Proceedings of Dead Ends: tokenizer-free autoregressive models

Everyone acknowledges that negative results are useful, but there's nowhere really to publish negative results. Proceedings of Dead Ends is my place to put short summaries of ideas I attempted that ultimately went nowhere. Hopefully it's helpful for anyone thinking in similar directions!

I've been interested in autoregressive models to generate biological structures. There are a variety of reasons to prefer autoregression to discrete or continuous diffusion. One big one is variable-length sequences. Almost everything that isn't an image has a variable sequence length (audio, video, proteins, sentences, time series, etc.), and the sequence length is often actually important to the task at hand. Fixing the sequence length and generating using a predefined template may help with doing well on benchmarks, but I think the bill comes due in the wild. A more evocative view is we want to build truly multimodal models that can perceive biology using a variety of signals, and having to say "okay but the protein is 67 residues long" is a very constraining.
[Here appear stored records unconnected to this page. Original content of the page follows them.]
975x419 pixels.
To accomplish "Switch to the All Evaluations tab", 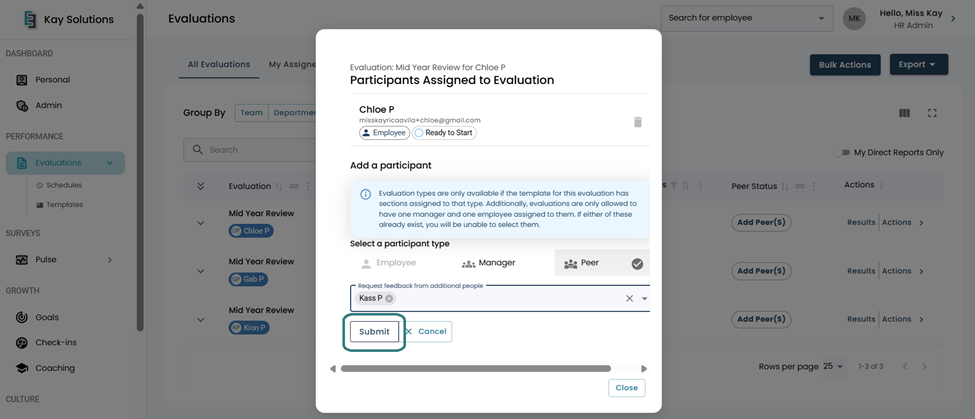I will pyautogui.click(x=219, y=64).
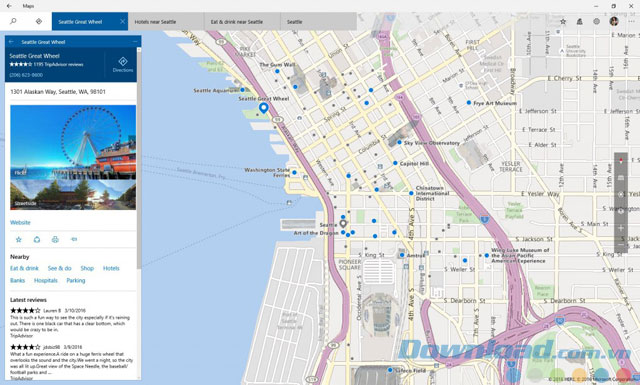Image resolution: width=640 pixels, height=385 pixels.
Task: Open the search magnifier icon
Action: click(13, 21)
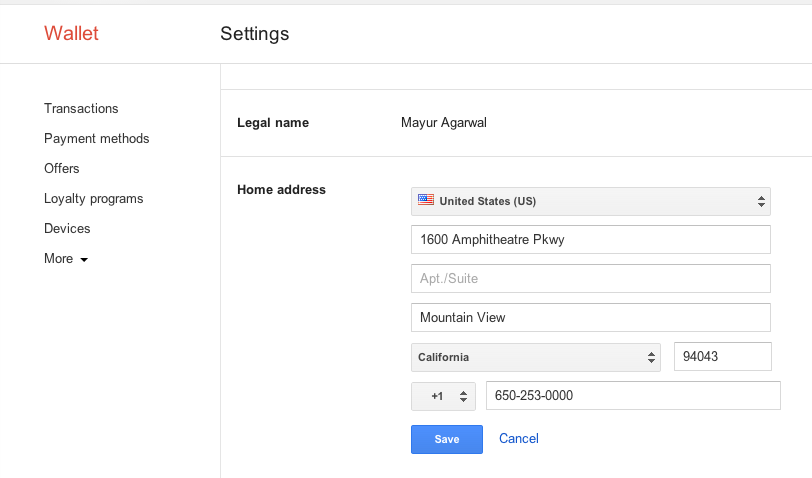Image resolution: width=812 pixels, height=478 pixels.
Task: Select the Mountain View city field
Action: click(x=590, y=317)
One thing I wanted to do was get rid of tokenization because it isn't obvious to me that it's actually necessary. The original argument in favor of tokenization was for images, where we don't have to model an $H\times W$ length sequence if we tokenize because we downsample and pool local information. We don't do any downsampling for proteins because we don't need to, and also context windows are really long now anyways, so why bother? The real reason is because it's a standard, well formulated way to train autoregressive models. Tokenized models in biology have all kinds of problems though. They've historically been tricky to train (though I no longer think this is still true if you use a diffusion loss) and underperform continuous models.
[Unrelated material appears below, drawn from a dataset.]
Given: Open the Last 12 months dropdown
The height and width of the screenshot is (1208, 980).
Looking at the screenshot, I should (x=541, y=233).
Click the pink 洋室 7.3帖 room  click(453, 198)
My idea was basically to train an autoregressive model "in the previous reference frame." Here's the rough algorithm:

AR model predicts a latent $c$.
Lightweight diffusion model produces backbone atoms: $x_N, x_{CA}, x_C = f_\text{diffusion}(c, \epsilon)$, with $\epsilon\sim\mathcal{N}(0, 1), \epsilon\in\mathbb{R}^{3\times 3}$.
These three atoms define a frame via Gram-Schmidt orthogonalization: $T_i = \text{gs}(x_{CA} - x_N, x_C - x_{CA})$.
Now predict the next three atoms in reference frame $T_i$.

You can see that iteratively performing this procedure would mean the diffusion module never has to deal with widely varying length scales (since everything is in the previous reference frame), but you also avoid the weaknesses of rotational diffusion processes (they're annoying to train and scale). The use of a "canonical" reference frame means that in principle we get the benefits of invariance/equivariance without needing those nasty SO(3) diffusion processes. The downside of this approach from the get-go is you can't do nice teacher-forcing/sliding window tricks to get this to work, so you're getting a pretty small signal for each element in a batch.
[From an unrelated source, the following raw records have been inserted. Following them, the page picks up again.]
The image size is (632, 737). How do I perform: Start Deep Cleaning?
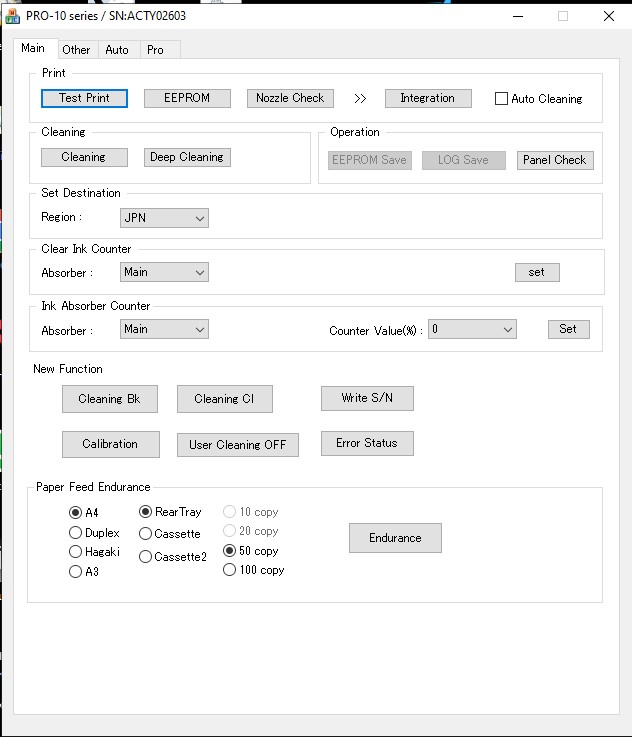(x=187, y=157)
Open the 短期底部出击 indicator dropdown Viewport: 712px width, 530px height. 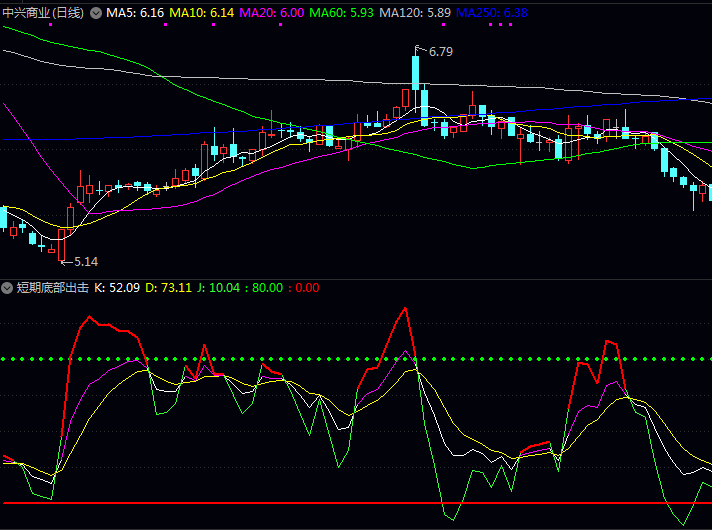[7, 288]
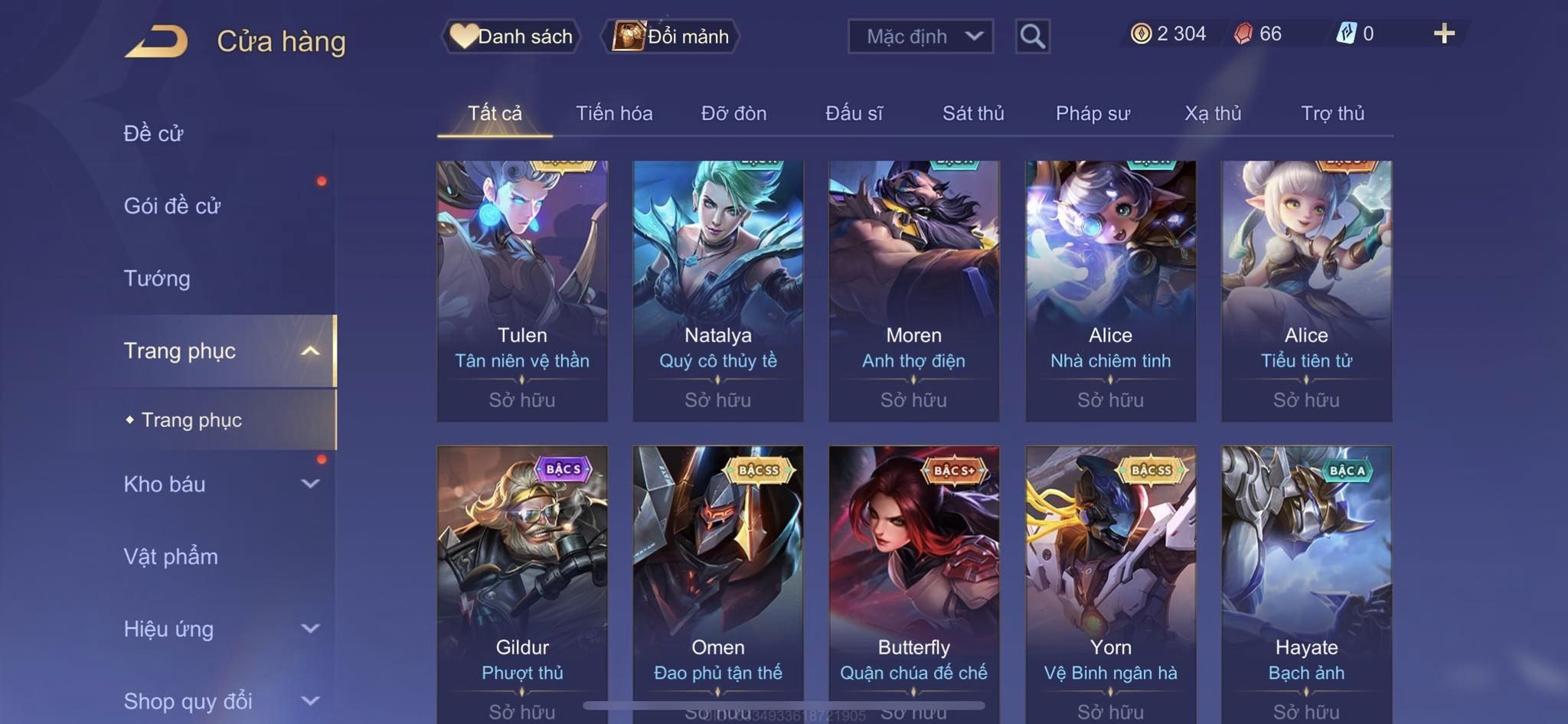Switch to the Tiến hóa tab
The width and height of the screenshot is (1568, 724).
click(614, 113)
Now, we tried a variety of approaches; the main one (that didn't lead to steric clashes, where part of a protein intersects with another) was where, when predicting coordinates $i$, all other coordinates are in the reference frame defined by coordinate $i-1$. That means coordinates $1, 2, ..., i-2, i-1$ are all in reference frame $i-1$.

The whole process is pretty simple in principle. You just keep generating new structural points and moving along the chain, with everything in your new reference frame. To be fair, changing reference frames is pretty cheap to parallelize on a GPU (a bunch of matrix multiplications), so the idea isn't totally crazy. It also has some nice aesthetic properties; for instance, it looks a lot like a ribosome moving along a protein chain and adding an amino acid.

None of that matters because this method didn't work. It produced vaguely reasonable-ish things, like alpha helices and the occasional beta sheet, but it never really produced anything that passed designability filters. I've been a critique of designability as a metric, but you should be able to do better than 5-6%! Here are some samples at varying temperatures (higher to the right)

Again, we can kind of see some alpha helices and beta sheets, but it's not great.

I don't think there's anything stopping this from working in the infinite data limit, but I think the main problem is the error accumulation. When you tokenize, even if you predict the wrong token, you have a giant fat decoder between your tokens and your protein that gets a chance to "rescue" any bad positions. That isn't the case here; once you put the atoms in the wrong positions, that's it, they're done. So you have much more exposure to error accumulation than other models. I've observed this elsewhere (mostly in conditional design tasks), but this was the observation that really changed my mind on tokenization and the issues it can present. There are some approaches I considered that could solve this problem. For instance, you could imagine a refiner diffusion model whose job was to fix errors at each step via a small number of diffusion steps. That adds a lot on the inference side, and on the whole this approach wasn't promising enough for it to be worth it.